From: Andrew Waterman <andrew@sifive.com>

Without this we aren't getting proper memcpy inlining on RISC-V systems,
which is particularly disastrous for Dhrystone performance on RV32IM
systems.

gcc/ChangeLog

2017-11-06  Andrew Waterman  <andrew@sifive.com>

        * config/riscv/riscv-protos.h (riscv_hard_regno_nregs): New
        prototype.
        (riscv_expand_block_move): Likewise.
        gcc/config/riscv/riscv.h (MOVE_RATIO): Tune cost to movmemsi
        implementation.
        (RISCV_MAX_MOVE_BYTES_PER_LOOP_ITER): New define.
        (RISCV_MAX_MOVE_BYTES_STRAIGHT): New define.
        gcc/config/riscv/riscv.c (riscv_block_move_straight): New
        function.
        (riscv_adjust_block_mem): Likewise.
        (riscv_block_move_loop): Likewise.
        (riscv_expand_block_move): Likewise.
        gcc/config/riscv/riscv.md (movmemsi): New pattern.
---
 gcc/config/riscv/riscv-protos.h |   4 +-
 gcc/config/riscv/riscv.c        | 156 ++++++++++++++++++++++++++++++++++++++++
 gcc/config/riscv/riscv.h        |  21 +++++-
 gcc/config/riscv/riscv.md       |  13 ++++
 4 files changed, 190 insertions(+), 4 deletions(-)
diff --git a/gcc/config/riscv/riscv-protos.h b/gcc/config/riscv/riscv-protos.h
index ae551fb39775..34f9859928e2 100644
--- a/gcc/config/riscv/riscv-protos.h
+++ b/gcc/config/riscv/riscv-protos.h
@@ -67,7 +67,9 @@ extern HOST_WIDE_INT riscv_initial_elimination_offset (int, int);
 extern void riscv_expand_prologue (void);
 extern void riscv_expand_epilogue (bool);
 extern bool riscv_can_use_return_insn (void);
-extern rtx riscv_function_value (const_tree, const_tree, machine_mode);
+extern rtx riscv_function_value (const_tree, const_tree, enum machine_mode);
+extern unsigned int riscv_hard_regno_nregs (int, enum machine_mode);
+extern bool riscv_expand_block_move (rtx, rtx, rtx);
 
 /* Routines implemented in riscv-c.c.  */
 void riscv_cpu_cpp_builtins (cpp_reader *);
diff --git a/gcc/config/riscv/riscv.c b/gcc/config/riscv/riscv.c
index 4a16a75fbafa..e9783e920ef6 100644
--- a/gcc/config/riscv/riscv.c
+++ b/gcc/config/riscv/riscv.c
@@ -2642,6 +2642,162 @@ riscv_legitimize_call_address (rtx addr)

*****

Description of the task —
Please explain in one to three sentences why the patch says this change is needed. You won't need the records for this.

Entries supplied —
*****

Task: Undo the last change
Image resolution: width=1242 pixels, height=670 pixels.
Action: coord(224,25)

*****

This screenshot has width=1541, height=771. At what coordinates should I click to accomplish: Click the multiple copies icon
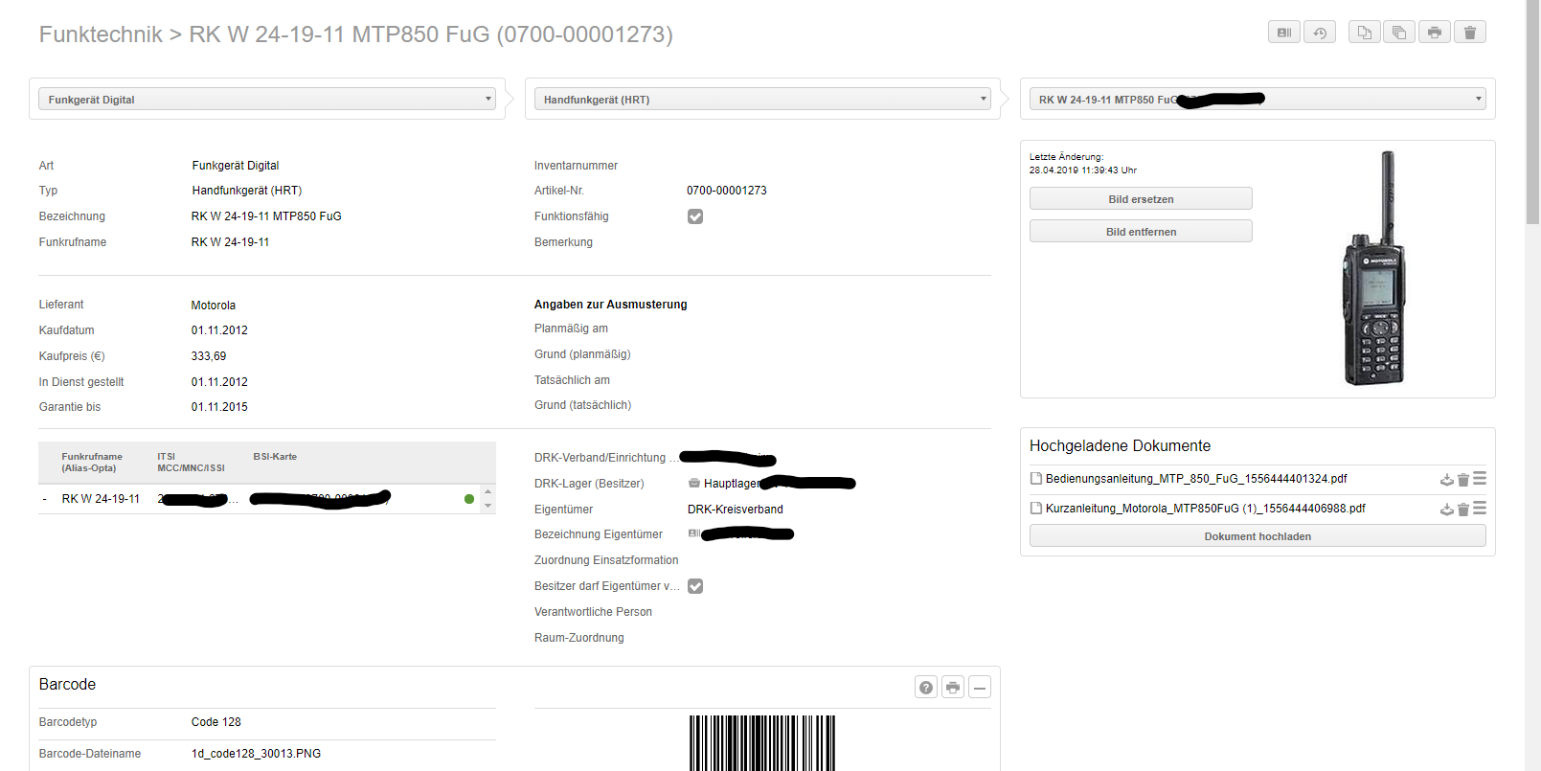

*****

Response —
Without the change, RISC-V systems aren't getting proper memcpy inlining. The patch calls this particularly disastrous for Dhrystone performance on RV32IM systems.